Methods: The experiments were designed to test the effects of the primary male androgen, testosterone propionate (TP), as well as the female hormone, estradiol (E2). Sprague-Dawley outbred rats were divided into three groups; control group, TP group, and TP-E2 group. Both the TP and the E2 were diluted in vegetable oil and covered to eliminate light exposure. Subcutaneous injections of TP at 3 mg/mL were administered to induce BPH in rats. After 6 weeks of TP-induced BPH, we divided these rats into two groups. In one group of BPH rats, we injected 60 µg of E2, and in another group of BPH rats, we injected 120 µg of E2 subcutaneously. The rats were sacrificed under anesthesia, and the prostate specimens were dissected. The rat’s body weight and the prostate tissue weight were measured as the organ quotient. The total prostate specimens were divided into two groups, one tissue group was fixed and embedded in paraffin using histopathological methods to examine the effects on morphological changes in BPH. The other tissue group was examined by Western blot for analysis of HKA by using anti-HKA alpha antibody.

Results: The data indicate significant hypertrophy of the luminal cells in rats with 3 mg TP (11/15/14) compared to the control (524.542 ± 4.637 vs. 350.583 ± 1.996, P-value < 0.005). Furthermore, the experimental group with 3 mg TP (11/13/14) and 60 µg E2 (1/13/15) showed inhibitory effects compared to TP-induced BPH (385.571 ± 7.265 vs. 524.542 ± 4.637, P-value < 0.005). Lastly, the experimental group with 3 mg TP (11/13/14) and 120 µg E2 (1/13/15) showed significant inhibitory effect compared to TP-induced BPH (465.857 ± 8.259 vs. 524.542 ± 4.637, P-value < 0.005). However, the inhibitory effects of the 60 µg E2 group were more significant than the inhibitory effects of the 120 µg E2 group (385.571 ± 7.265 vs. 465.857 ± 8.259, P-value < 0.005), suggesting the importance of maintaining a proper E2:TP ratio. Western blot analysis shows up-regulation of specific bands for HKA alpha subunit at ~97 kDa for TP-induced BPH and down-regulation of HKA in the TP+E2 treatment groups.

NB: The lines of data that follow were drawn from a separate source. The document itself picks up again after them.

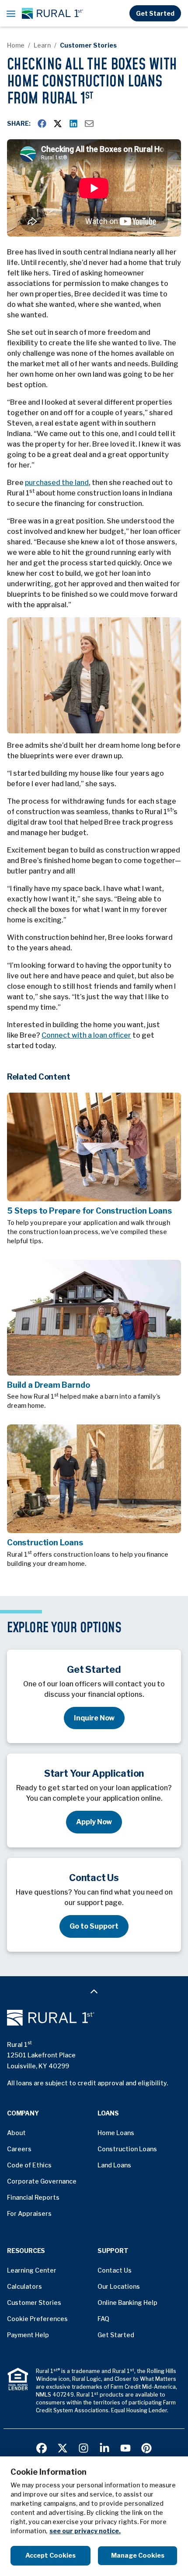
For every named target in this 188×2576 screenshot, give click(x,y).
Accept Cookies (50, 2555)
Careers (19, 2149)
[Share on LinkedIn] (73, 123)
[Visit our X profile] (62, 2447)
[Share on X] (57, 123)
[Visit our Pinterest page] (146, 2447)
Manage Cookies (137, 2555)
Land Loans (114, 2165)
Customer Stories (88, 45)
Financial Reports (33, 2197)
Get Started (155, 13)
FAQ (103, 2318)
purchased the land (57, 482)
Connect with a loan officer (86, 1035)
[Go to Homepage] (94, 2018)
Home (15, 45)
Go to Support (94, 1926)
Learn (42, 45)
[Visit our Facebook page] (41, 2447)
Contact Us (114, 2270)
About (16, 2132)
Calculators (24, 2286)
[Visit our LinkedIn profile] (104, 2447)
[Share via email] (89, 123)
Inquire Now (94, 1718)
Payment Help (28, 2335)
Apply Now (94, 1822)
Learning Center (31, 2270)
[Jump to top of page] (94, 1991)
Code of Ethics (29, 2165)
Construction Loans (127, 2149)
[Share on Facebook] (42, 123)
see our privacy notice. (85, 2531)
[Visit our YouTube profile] (125, 2447)
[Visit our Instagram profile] (83, 2447)
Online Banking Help (127, 2302)
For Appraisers (29, 2213)
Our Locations (118, 2286)
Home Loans (115, 2132)
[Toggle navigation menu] (10, 13)
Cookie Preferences (37, 2318)
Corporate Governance (42, 2181)
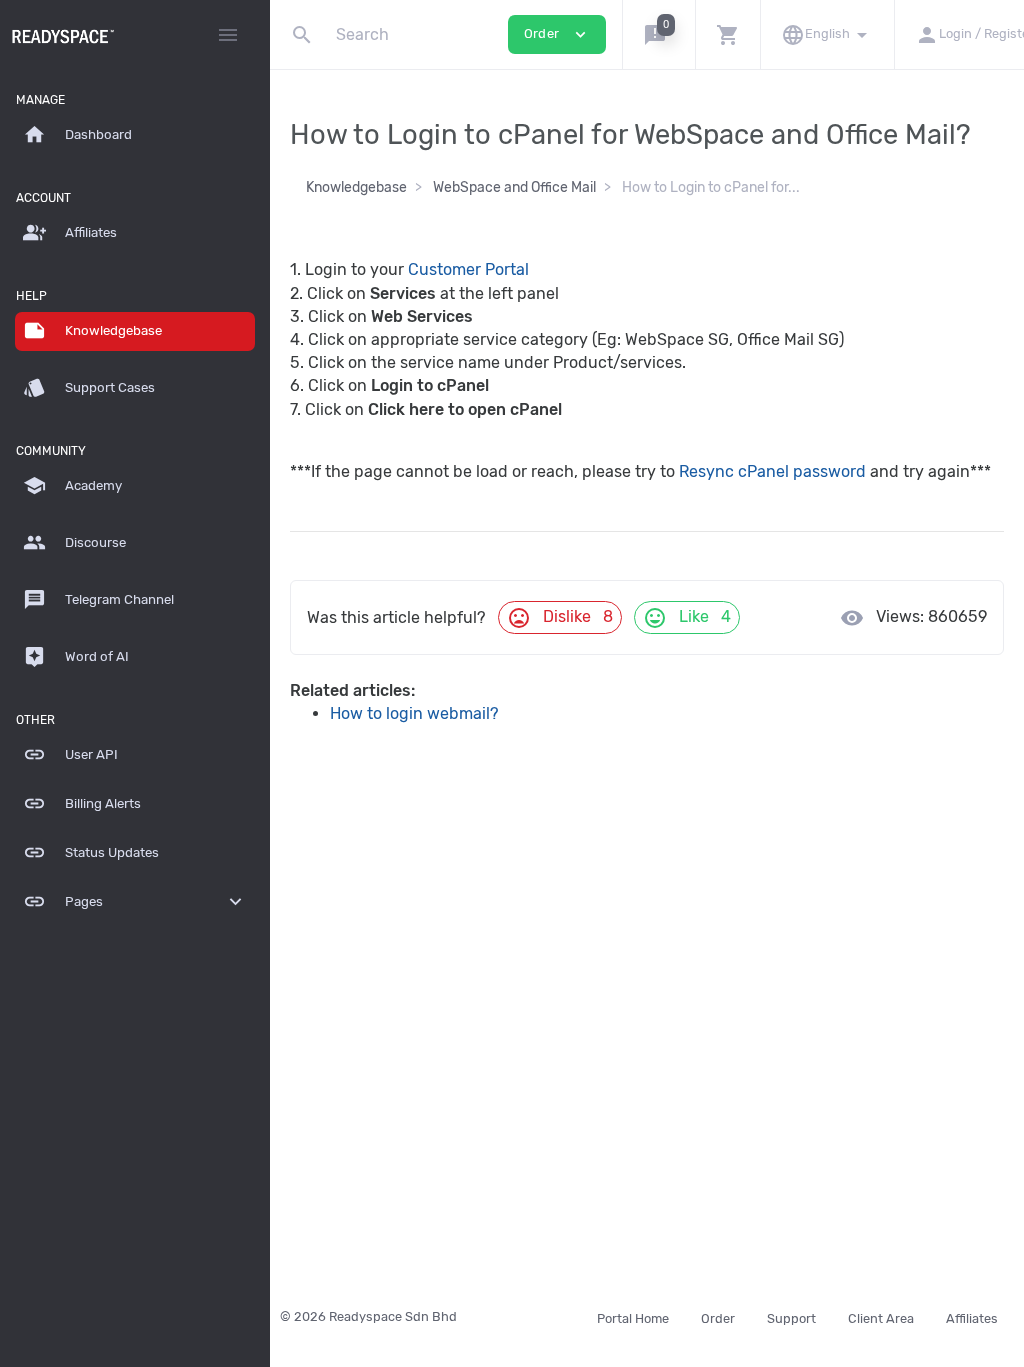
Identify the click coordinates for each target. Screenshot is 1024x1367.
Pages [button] (135, 901)
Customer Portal (468, 269)
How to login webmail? (414, 713)
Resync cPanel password (772, 471)
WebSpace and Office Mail (514, 187)
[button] (658, 34)
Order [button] (557, 34)
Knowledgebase (356, 187)
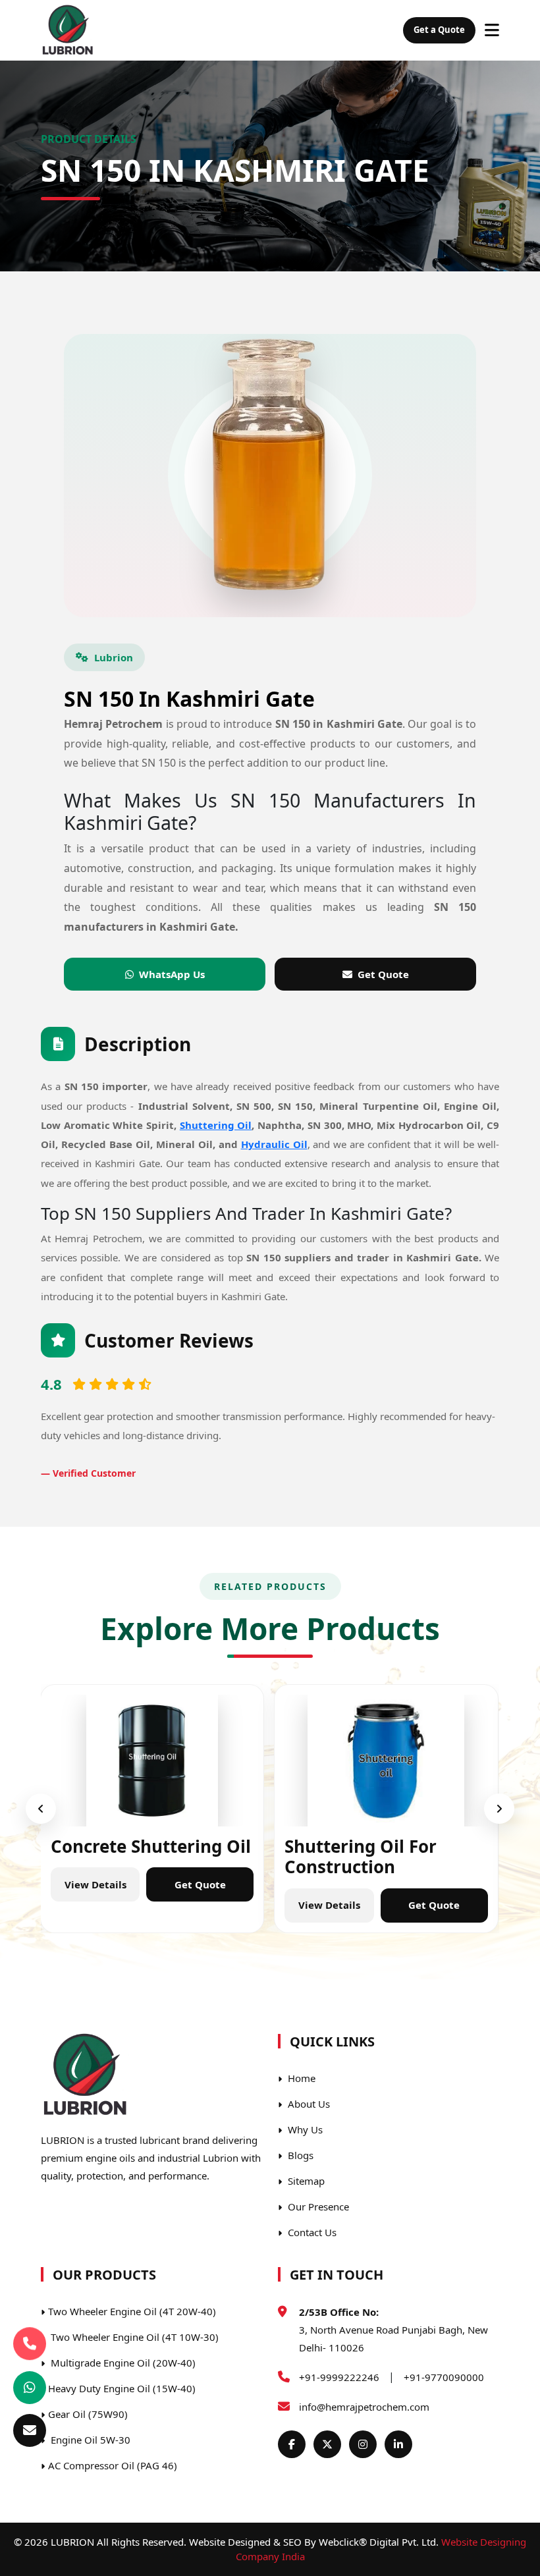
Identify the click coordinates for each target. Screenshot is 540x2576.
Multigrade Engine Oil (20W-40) (122, 2362)
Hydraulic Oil (274, 1144)
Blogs (299, 2155)
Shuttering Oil (216, 1125)
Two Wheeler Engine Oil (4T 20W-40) (132, 2311)
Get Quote (383, 974)
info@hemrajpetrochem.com (364, 2406)
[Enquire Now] (29, 2430)
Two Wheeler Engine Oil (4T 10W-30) (133, 2336)
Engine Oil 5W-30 (89, 2439)
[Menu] (492, 30)
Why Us (304, 2129)
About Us (307, 2103)
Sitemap (305, 2180)
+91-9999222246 (339, 2377)
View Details (72, 1884)
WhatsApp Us (172, 974)
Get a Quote (439, 30)
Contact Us (311, 2232)
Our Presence (317, 2206)
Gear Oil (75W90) (88, 2414)
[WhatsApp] (29, 2387)
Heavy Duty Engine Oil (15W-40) (122, 2388)
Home (300, 2078)
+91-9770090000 (444, 2377)
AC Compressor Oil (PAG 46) (112, 2465)
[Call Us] (29, 2342)
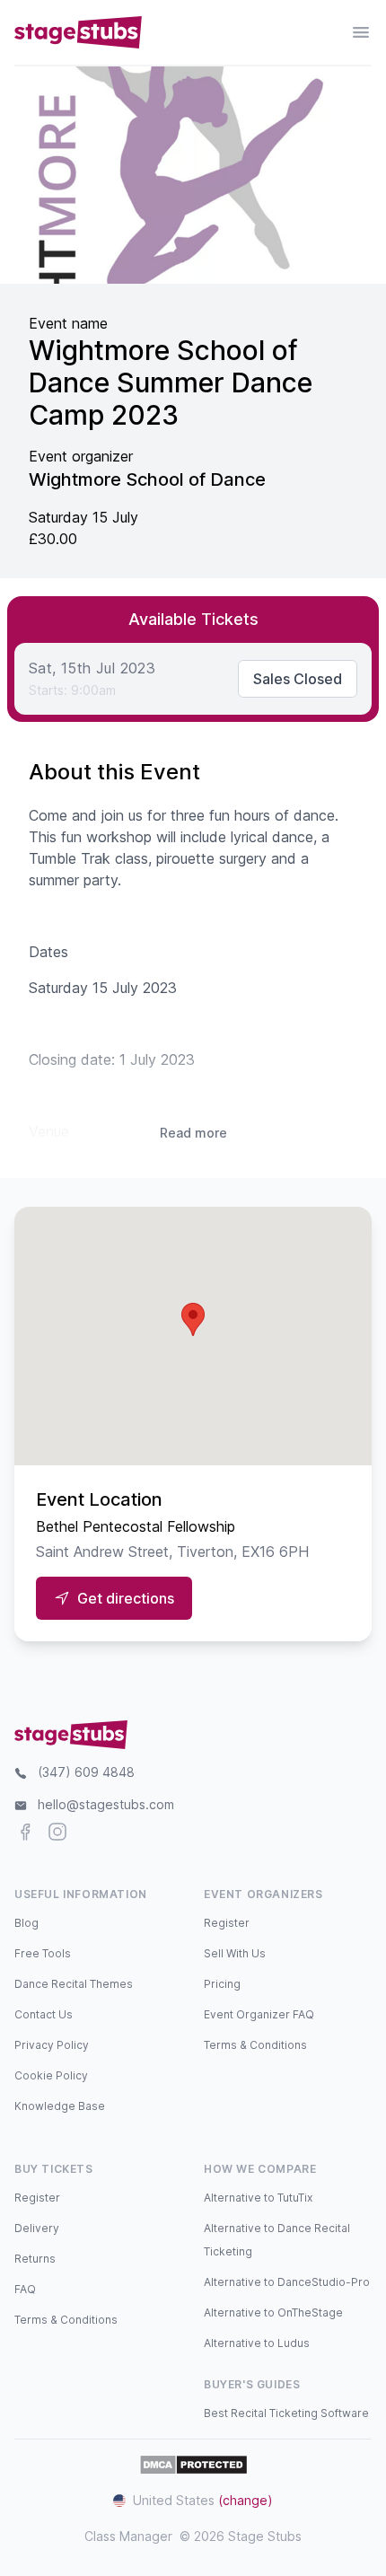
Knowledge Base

Conclusions: Our results show that TP induced benign prostate hypertrophy. Furthermore, E2 is shown to inhibit BPH; however, the effect of E2 inhibition on BPH requires the optimal ratio between E2 and TP. If such a ratio is not reached, then BPH inhibition will not occur by E2. Both the induction and inhibition of hypertrophic cells suggests that the prostate is under hormonal regulation. The proper E2:TP ratio plays a crucial role in the pathogenesis of BPH. Such knowledge of E2:TP ratio in humans may help to prevent or cure BPH in the future.